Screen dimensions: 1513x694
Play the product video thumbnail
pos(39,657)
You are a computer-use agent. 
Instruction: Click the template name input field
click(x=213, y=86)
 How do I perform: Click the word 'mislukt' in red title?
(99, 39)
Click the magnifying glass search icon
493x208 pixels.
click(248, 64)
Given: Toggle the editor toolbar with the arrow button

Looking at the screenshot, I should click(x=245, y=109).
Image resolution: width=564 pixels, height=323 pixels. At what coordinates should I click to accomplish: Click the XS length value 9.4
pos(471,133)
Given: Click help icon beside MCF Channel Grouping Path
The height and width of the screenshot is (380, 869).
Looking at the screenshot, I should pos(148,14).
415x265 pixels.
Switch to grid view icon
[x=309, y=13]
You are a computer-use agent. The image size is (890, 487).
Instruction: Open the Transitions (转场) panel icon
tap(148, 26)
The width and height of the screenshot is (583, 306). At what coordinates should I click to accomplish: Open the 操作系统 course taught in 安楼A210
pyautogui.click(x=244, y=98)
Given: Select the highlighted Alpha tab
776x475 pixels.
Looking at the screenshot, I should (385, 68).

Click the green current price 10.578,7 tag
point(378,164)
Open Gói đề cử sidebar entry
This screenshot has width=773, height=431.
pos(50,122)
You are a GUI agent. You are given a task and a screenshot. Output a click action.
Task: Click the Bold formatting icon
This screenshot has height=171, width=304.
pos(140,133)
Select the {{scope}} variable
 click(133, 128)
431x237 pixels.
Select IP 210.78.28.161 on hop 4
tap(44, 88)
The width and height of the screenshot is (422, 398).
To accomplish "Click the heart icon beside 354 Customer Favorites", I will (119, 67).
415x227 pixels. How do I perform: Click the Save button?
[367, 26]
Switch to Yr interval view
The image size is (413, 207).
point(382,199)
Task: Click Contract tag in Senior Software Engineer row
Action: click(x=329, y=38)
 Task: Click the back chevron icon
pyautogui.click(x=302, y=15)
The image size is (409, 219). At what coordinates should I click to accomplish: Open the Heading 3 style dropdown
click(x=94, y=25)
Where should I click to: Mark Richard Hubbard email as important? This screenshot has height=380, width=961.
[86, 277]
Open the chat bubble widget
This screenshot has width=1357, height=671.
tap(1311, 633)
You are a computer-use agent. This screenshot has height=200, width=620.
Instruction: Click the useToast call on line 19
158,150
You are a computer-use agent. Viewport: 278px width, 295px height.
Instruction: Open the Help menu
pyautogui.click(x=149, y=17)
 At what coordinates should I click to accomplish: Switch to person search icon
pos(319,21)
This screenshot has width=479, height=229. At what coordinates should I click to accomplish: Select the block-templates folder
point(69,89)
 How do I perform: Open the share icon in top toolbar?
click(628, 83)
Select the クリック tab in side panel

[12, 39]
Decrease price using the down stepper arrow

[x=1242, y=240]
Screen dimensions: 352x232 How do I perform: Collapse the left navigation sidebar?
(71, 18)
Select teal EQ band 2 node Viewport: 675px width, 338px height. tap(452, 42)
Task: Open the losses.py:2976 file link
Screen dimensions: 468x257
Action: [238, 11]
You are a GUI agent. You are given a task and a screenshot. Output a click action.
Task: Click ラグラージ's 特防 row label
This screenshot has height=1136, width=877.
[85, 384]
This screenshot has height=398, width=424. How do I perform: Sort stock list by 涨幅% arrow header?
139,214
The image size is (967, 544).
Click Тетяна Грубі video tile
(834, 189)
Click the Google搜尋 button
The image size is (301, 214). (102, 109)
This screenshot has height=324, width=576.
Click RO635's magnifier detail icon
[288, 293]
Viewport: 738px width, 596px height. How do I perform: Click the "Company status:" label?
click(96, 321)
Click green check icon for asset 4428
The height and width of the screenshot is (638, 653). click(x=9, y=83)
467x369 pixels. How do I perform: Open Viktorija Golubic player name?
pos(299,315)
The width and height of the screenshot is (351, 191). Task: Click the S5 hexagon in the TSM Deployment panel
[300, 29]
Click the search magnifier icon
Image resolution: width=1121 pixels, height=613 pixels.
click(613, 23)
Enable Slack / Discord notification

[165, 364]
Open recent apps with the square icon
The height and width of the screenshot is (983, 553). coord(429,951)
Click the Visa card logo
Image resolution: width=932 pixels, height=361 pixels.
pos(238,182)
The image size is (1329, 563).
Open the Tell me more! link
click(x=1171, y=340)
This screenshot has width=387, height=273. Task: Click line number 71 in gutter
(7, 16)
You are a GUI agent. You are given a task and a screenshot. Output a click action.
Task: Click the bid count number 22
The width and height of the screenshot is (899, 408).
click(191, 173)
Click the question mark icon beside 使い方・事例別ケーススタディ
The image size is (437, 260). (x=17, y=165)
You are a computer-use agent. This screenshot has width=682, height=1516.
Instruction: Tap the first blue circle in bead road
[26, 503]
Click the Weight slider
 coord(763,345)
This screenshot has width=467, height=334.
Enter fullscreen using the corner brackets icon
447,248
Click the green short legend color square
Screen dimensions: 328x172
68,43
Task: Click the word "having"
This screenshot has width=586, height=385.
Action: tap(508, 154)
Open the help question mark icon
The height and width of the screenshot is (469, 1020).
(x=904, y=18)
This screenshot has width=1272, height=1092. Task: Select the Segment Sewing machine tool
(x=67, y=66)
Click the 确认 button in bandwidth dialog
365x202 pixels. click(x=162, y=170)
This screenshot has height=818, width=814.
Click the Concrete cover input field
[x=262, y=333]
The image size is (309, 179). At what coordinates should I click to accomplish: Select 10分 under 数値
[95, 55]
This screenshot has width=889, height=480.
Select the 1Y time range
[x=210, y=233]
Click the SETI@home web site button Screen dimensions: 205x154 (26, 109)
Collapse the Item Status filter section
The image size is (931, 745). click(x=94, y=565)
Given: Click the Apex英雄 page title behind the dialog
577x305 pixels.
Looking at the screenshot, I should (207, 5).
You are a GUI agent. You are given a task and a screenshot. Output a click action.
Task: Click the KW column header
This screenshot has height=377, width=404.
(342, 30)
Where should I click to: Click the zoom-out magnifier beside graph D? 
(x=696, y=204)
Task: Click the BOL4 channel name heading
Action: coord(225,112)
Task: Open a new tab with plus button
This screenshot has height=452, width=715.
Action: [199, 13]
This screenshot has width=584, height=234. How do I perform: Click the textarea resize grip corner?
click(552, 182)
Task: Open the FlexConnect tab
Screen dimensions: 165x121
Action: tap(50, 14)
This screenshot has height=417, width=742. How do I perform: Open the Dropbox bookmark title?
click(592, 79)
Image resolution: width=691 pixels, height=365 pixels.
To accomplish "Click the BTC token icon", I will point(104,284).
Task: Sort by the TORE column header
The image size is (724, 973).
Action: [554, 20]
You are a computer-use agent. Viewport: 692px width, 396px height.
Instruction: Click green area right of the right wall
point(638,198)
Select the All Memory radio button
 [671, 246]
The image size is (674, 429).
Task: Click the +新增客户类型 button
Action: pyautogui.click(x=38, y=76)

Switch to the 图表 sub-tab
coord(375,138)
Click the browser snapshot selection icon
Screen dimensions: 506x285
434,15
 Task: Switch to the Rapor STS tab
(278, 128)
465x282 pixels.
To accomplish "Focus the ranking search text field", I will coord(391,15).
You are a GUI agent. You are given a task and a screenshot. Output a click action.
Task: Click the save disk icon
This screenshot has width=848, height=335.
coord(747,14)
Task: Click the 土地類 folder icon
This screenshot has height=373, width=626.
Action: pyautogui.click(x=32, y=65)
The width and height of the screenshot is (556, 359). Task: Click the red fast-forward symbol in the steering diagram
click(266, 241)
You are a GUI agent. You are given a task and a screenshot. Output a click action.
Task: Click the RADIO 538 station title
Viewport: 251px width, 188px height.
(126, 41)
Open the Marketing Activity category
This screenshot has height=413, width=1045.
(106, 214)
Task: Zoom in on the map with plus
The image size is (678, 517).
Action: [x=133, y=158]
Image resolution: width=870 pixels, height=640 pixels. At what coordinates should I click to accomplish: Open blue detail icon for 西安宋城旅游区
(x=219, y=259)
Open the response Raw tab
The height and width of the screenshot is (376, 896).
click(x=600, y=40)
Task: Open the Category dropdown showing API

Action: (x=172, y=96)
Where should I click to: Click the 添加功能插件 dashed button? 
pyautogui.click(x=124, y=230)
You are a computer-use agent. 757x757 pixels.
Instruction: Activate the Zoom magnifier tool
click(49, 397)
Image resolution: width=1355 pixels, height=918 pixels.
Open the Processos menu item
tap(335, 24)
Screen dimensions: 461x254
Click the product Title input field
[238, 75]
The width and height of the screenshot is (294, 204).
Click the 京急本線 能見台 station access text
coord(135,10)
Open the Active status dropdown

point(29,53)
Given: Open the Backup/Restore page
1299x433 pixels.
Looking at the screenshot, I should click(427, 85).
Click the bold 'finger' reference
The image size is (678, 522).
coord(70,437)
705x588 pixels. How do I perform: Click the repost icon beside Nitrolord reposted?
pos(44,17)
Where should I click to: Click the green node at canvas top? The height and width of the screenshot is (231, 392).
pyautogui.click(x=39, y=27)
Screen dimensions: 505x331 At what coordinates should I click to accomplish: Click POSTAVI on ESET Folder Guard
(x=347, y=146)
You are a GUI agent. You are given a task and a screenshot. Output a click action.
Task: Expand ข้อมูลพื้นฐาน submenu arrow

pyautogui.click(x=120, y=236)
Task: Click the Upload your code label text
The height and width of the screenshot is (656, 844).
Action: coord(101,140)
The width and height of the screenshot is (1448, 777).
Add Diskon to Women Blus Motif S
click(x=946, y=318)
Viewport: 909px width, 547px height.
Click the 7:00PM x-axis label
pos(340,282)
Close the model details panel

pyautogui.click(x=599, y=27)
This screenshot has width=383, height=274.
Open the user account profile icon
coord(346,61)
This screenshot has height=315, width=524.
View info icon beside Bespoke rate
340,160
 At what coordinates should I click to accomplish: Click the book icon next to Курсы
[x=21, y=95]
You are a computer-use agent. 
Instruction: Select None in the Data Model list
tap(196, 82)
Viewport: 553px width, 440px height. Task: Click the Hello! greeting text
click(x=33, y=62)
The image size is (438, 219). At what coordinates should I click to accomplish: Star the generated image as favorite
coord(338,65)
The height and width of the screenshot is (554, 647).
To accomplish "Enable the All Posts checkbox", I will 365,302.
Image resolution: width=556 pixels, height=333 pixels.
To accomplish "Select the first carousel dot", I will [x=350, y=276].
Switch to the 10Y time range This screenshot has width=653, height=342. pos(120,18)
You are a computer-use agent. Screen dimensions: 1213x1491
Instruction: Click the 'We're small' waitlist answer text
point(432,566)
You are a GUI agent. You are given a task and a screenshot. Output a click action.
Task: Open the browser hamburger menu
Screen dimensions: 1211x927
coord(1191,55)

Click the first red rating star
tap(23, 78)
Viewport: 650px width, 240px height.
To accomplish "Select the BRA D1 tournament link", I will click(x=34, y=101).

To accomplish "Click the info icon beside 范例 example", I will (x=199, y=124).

========================

### WHAT IS BEING ASKED
Work out how many lines contain the word "page" in the records, and answer with the number only.

### YOUR SOLUTION
2